HMRC to wind down Taxpayer Protection Taskforce, but is the job done?

01 October 2022

Last week saw three reports on the COVID-19 financial support schemes issued and they make interesting reading. In these reports HMRC has confirmed that the two-year investment of over £100 million in the Taxpayer Protection Taskforce (TPT) to combat fraud in the COVID-19 financial support schemes administered by HMRC (Coronavirus Job Retention Scheme (CJRS), Self-Employed Income Support Scheme and Eat Out to Help Out) is to end as planned. With the TPT winding down from March 2023, after which compliance activity will move to business as usual by September 2023, is HMRC’s job really done?

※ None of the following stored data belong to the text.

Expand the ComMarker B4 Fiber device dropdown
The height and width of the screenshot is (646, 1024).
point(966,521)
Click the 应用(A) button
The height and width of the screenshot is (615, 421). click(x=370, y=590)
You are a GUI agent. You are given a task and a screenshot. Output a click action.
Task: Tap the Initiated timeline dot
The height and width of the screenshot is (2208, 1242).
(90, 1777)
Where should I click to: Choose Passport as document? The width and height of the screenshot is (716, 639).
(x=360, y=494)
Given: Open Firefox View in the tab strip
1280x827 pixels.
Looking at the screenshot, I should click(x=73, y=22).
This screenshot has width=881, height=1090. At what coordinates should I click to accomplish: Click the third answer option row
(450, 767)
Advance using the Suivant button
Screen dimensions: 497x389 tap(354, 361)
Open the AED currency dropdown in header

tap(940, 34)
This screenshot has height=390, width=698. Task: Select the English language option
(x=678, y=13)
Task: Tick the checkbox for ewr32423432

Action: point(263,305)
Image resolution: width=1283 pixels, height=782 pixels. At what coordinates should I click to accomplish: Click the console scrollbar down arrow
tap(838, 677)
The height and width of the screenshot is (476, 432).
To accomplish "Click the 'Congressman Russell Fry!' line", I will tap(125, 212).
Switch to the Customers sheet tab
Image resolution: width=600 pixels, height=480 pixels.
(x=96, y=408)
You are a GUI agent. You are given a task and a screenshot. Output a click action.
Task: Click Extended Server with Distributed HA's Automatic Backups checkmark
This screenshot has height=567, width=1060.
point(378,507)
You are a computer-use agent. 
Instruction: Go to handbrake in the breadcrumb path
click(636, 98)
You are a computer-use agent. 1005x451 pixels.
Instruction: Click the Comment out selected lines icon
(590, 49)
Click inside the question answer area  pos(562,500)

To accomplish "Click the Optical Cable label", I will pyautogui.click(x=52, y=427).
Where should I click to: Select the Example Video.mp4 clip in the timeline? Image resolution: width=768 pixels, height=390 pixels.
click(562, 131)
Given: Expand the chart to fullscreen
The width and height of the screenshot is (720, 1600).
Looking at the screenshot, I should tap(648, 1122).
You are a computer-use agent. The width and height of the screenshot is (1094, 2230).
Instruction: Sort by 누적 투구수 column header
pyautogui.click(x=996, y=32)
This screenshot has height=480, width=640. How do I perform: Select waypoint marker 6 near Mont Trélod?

Post-payment compliance activity began in July 2020. Up to the end of March 2022, HMRC’s compliance activity recovered more than £762 million lost to error and fraud in the COVID-19 financial support schemes. Across the full two-year lifecycle of the three schemes (covering 2020/21 and 2021/22), HMRC estimate the total value of error and fraud to be approximately £4.5bn, which is less than the figure previously published. This shows that less than 20% of the expected estimated error and fraud figure has yet to be recovered by HMRC, leaving a long tail of compliance work to be completed over the coming months and years. 

Employers who claimed CJRS funds should carefully read the statement about HMRC’s focus being on underpayment of grants by employers to their employees. Employers who failed to include all allowable pay elements in their reference salary-based claim calculation will have underclaimed, meaning that they will not have paid the staff the requisite 80% of reference salary, even if all claimed funds were remitted to their staff. As a result, assuming corrective payments have not been made, those grant monies are all at risk.

At the same time the National Audit Office (NAO) issued a report which said that the need to design the schemes at speed led to some flaws and significant levels of fraud and error. It also commented that several billion pounds were distributed to taxpayers whose incomes were not significantly affected by the pandemic. 

This was reflected in an HMRC survey of employers that found that 15% of companies receiving CJRS experienced no reduction in turnover during the first six months of the scheme, although a large majority of these firms said that, without the scheme, they would have made redundancies or closed.

Firms who said they would not have made redundancies or closed permanently and saw their incomes stay the same or increase as a result of the pandemic still claimed. Yet HMRC compliance activity does not include checking if an employer was adversely impacted by COVID-19, which, as stated in each of the Treasury Directions allowing for the scheme, was integral to the purpose of CJRS and therefore for claims to be valid. At a time when government is under pressure to recover as much as possible, due to the significant funds paid out, it is somewhat surprising.

The NAO also found that HMRC’s estimate of CJRS fraud is based on limited data and could well be incorrect; recommending that HMRC works with the Cabinet Office and government’s counter-fraud functions to improve the data and its methodology for estimating fraud and error.

With further research finding that CJRS Users and Agents expressed high levels of satisfaction with information from HMRC about the scheme (89% of Users and 87% Agents were satisfied with both the timeliness and clarity of information). That does make one wonder, if the CJRS was so easy to use and enquire about, why was there so much error and fraud? Either the 450 plus changes of HMRC’s CJRS guidance caused confusion and did not make it a scheme with high levels of correct claims and compliance, or fraud was rife. It does appear that HMRC is still some way off collecting the vast majority of lost furlough funds.

It must also be very disappointing that, even though HMRC suspect that over £1.5bn was claimed by those who did not need the funds, apparently no action is to be taken despite these claimants being known to HMRC. Why doesn’t HMRC get much closer to completing the job by improving the facilities for those who want to discuss mistakes, make corrections and recover from all those who claimed funds where the qualifying criteria were not met? No wonder these mixed messages are resulting in criticism and difficulties.